Information for Developers

If you wish to do higher-level development on top of ark, we recommend setting up a virtual environment. We highly recommend using conda virtual environments. To be able to set one up, you will need to install the Anaconda package.

Setting up Your Virtual Environment - Anaconda

Installing Anaconda

For a step-by-step guide of how to install Anaconda, please refer to these links:

Notes for Mac users

We recommend following the command line installer instructions as users have reported recent issues with the graphical installer.

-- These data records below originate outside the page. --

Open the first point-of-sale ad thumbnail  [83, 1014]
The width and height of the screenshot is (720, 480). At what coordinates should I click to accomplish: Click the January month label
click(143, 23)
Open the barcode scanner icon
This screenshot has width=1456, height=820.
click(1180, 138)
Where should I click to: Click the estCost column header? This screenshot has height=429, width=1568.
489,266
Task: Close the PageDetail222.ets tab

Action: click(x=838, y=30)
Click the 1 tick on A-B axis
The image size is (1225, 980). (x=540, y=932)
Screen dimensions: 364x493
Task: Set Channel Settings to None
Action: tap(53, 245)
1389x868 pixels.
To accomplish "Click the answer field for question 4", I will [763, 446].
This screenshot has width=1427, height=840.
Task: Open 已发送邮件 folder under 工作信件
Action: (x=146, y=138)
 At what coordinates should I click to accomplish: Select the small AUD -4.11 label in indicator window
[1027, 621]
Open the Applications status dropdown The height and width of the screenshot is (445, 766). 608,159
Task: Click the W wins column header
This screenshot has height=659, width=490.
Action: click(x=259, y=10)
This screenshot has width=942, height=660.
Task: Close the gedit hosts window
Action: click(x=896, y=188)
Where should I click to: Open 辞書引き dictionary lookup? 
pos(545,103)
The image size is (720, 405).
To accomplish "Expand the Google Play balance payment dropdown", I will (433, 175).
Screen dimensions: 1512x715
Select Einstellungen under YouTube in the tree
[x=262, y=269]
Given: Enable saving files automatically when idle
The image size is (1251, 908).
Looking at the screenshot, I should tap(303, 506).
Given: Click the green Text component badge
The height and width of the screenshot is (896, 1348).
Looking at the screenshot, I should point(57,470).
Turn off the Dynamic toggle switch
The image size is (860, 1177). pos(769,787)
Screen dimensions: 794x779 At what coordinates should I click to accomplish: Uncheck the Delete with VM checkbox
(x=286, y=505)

To test if conda has been added to your path, run conda info in your Terminal. If you get an error message, it means conda has not been added to your PATH environment variable yet. To fix, run export PATH="/Users/yourname/anaconda3/bin:$PATH".

Apple Silicon Installation

You will need to install *miniforge* first. Miniforge contains conda with native Apple Silicon support. There are a few installation options available, all generally work the same way. Consult the documentation if you wish to read about them (using Mamba vs Conda for example).

  1. Getting Miniforge

  2. Initialize it for shell .. code-block:: sh

    conda init

Creating a virtual environment

Now that Anaconda is installed, you can now create a conda environment.

To do so, on your command line, type conda create -n <my_env> python=3.8, where <my_env> is a name you set. Our codebase currently supports up to Python 3.8.

Say yes to any prompts and your conda environment will be created!

To verify installation, activate your conda environment with conda activate <my_env>. If you see (<my_env>) on the far left of the command prompt, you have successfully created and activated your environment. Type conda deactivate to exit at any time.

Setting up ark-analysis for development

ark relies on several other Python packages. Inside the ark-analysis repo (if you don’t have it, first run git clone https://github.com/angelolab/ark-analysis.git), and with your virtual environment activated, you will need to install these other dependencies as well. Run pip install -e ".[test]" to install ark and it’s dependencies and testing dependencies.

You’re now set to start working with ark-analysis! Please look at our contributing guidelines for more information about development. For detailed explanations of the functions available to you in ark, please consult the Libraries section of this documentation.

Updating Ark Analysis in the Docker

Note that code changes aren’t automatically propagated into the Docker Image. However there may be times where you would like to work with and test out new changes and features.

You may update the current version of ark-analysis by running the following commands in the Jupyter Lab terminal.

cd /opt/ark-analysis
git pull
pip install .

Using ark functions directly

If you will only be using functions in ark without developing on top of it, do not clone the repo. Simply run pip install ark-analysis inside the virtual environment to gain access to our functions. To verify installation, type conda list ark-analysis after completion. If ark-analysis is listed, the installation was successful. You can now access the ark library with import ark.

Developing template notebooks via Docker

If you are using docker for your virtual environment, and plan to develop and commit template notebooks, then you should use the --develop-notebook-templates flag for start_docker.sh.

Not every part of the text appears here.